→ **読む抜粋**
列車は重く、強い力がかかるため、徐々にレールの平面性(滑らかに走れる調整)が崩れてきてしまいます。そのため、運転速度や路線環境によって優先順位は違いますけれど、設置コスト、保守が容易で、騒音の少ない軌道構造の開発が日々続けられているところです。

日本において新幹線用に開発されたものが、基礎部分をコンクリート打ちしてその上に板状の「スラブ板」を設置した「スラブ軌道」です。

このスラブ軌道は、これにより、レールの歪みを防止することで保守コストの大幅削減を可能としています。なお、日本にも技術開発の進展により、その後多くの種類のスラブ軌道が生まれていますけれど、ここでは紹介しておりません。コスト低減と騒音防止に努めています、ということだけをご紹介させていただきます。

一方、欧州や中国大陸の高速鉄道では同じ「スラブ」というコンクリート板を用いた仕組みであっても、別の軌道構造が採用されております。高速鉄道向けの軌道としては日本のスラブ軌道は実績の割に世界的にはあまり知られていないため、欧州の技術基準TSIと比べてどう違うのかを聞かれてしまうありさまです。ここでは外国でイメージされる「スラブ軌道」を紹介し、国際的な鉄道プロジェクトにおける苦労をまとめたいと思います。

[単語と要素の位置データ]
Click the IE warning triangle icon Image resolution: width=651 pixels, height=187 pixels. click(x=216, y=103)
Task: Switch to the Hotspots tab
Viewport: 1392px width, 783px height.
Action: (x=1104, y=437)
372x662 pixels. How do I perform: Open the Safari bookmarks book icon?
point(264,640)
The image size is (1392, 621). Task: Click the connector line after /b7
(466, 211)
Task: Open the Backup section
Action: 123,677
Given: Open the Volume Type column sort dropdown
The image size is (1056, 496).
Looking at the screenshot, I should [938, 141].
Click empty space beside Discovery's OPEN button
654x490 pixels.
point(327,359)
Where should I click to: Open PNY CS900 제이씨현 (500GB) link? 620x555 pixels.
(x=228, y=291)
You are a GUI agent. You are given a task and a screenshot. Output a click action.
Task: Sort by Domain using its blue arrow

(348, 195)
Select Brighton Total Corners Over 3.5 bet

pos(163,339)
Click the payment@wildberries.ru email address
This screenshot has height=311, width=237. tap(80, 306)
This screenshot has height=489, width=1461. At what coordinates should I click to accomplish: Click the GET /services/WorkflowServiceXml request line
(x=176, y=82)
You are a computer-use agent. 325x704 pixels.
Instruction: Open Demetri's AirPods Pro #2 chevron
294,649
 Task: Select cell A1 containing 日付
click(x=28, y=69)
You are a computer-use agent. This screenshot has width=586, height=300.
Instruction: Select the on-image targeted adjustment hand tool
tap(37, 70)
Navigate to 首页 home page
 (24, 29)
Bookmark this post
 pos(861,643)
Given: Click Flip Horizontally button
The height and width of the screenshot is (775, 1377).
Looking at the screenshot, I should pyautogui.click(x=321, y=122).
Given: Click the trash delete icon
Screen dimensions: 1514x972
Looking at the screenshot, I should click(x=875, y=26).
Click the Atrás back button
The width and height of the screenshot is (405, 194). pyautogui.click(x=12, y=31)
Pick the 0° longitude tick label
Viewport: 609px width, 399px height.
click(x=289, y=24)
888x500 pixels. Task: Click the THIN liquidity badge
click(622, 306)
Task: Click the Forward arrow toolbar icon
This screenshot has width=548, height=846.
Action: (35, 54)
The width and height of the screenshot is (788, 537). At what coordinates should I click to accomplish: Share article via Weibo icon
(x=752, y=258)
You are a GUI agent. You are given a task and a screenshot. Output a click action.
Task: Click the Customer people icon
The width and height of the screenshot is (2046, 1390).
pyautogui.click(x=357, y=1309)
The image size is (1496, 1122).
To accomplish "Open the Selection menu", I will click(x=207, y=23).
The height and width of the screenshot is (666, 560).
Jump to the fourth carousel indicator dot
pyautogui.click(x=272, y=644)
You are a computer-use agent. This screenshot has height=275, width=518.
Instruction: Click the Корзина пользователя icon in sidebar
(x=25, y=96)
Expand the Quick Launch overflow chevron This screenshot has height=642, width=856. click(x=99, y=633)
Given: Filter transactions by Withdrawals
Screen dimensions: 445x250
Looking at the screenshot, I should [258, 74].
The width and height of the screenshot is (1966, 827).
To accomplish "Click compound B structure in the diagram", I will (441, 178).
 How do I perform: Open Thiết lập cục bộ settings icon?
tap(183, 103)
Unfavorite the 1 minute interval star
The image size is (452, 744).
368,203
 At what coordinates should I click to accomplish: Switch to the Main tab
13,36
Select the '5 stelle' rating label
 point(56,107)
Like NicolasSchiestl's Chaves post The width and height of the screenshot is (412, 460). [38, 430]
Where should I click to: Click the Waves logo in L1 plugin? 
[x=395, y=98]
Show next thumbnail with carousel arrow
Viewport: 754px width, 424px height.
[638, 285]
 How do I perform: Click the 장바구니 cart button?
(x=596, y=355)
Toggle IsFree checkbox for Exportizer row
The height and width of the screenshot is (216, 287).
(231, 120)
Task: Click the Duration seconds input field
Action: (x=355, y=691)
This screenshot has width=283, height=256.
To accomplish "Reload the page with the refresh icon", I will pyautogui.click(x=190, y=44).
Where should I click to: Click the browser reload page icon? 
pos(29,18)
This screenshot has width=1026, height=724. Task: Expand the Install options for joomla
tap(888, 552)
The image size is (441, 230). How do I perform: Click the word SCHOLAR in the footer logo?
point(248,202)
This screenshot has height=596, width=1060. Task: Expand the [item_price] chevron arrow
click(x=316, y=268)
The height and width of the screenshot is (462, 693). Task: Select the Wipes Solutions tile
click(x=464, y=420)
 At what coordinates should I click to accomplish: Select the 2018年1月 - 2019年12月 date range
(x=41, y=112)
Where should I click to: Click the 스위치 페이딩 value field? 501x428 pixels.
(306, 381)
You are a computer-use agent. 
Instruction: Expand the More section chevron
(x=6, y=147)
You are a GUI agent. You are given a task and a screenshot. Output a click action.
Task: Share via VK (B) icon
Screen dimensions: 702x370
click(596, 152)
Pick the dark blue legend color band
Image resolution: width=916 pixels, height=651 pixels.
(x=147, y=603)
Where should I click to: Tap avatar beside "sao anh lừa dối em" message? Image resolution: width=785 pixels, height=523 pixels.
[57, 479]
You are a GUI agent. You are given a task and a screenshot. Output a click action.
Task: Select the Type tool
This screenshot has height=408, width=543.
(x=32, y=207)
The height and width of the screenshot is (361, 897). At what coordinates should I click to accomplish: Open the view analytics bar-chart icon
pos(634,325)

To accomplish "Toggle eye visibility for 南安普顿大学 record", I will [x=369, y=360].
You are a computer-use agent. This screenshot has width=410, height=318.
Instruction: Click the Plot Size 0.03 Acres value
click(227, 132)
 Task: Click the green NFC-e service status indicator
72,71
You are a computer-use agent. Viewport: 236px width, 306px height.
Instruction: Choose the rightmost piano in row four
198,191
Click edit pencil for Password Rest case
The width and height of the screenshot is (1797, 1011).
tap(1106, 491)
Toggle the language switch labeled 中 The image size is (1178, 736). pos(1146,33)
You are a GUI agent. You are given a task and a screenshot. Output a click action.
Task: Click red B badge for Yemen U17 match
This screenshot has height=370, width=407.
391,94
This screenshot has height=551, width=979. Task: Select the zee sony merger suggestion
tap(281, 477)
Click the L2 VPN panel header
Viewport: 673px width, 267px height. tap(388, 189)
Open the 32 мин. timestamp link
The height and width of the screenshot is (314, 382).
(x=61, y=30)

→ **解く問題**
a. スラブ軌道についての文章から、「このスラブ軌道は、これにより」で始まり「苦労をまとめたいと思います。」で終わる部分をそのまま抜き出す。
b. スラブ軌道についての文章を、示された最後の文の後から書き継ぐ。

→ **各問の解答**
a.
このスラブ軌道は、これにより、レールの歪みを防止することで保守コストの大幅削減を可能としています。なお、日本にも技術開発の進展により、その後多くの種類のスラブ軌道が生まれていますけれど、ここでは紹介しておりません。コスト低減と騒音防止に努めています、ということだけをご紹介させていただきます。

一方、欧州や中国大陸の高速鉄道では同じ「スラブ」というコンクリート板を用いた仕組みであっても、別の軌道構造が採用されております。高速鉄道向けの軌道としては日本のスラブ軌道は実績の割に世界的にはあまり知られていないため、欧州の技術基準TSIと比べてどう違うのかを聞かれてしまうありさまです。ここでは外国でイメージされる「スラブ軌道」を紹介し、国際的な鉄道プロジェクトにおける苦労をまとめたいと思います。

b.
その前に、このあと紹介したいスラブ軌道について、図1に分類をまとめておきます

【図1】軌道構造の種類(本ページに関係するもの)

そもそもなぜ線路には砕石(バラスト)がまかれているのか、についても触れておきます。

図2は、列車に生じる走行中の揺れに対する対策を模式的に示したものです。線路と車両の両方に対策が必要ですが、車両についてはばねが2つあり、何もしないときに比べればイメージ的には1/100にまで衝撃が減っており、列車の脱線防止と、お客さんの乗り心地改善対策となっています(このため、台車の種類は日々増えています)。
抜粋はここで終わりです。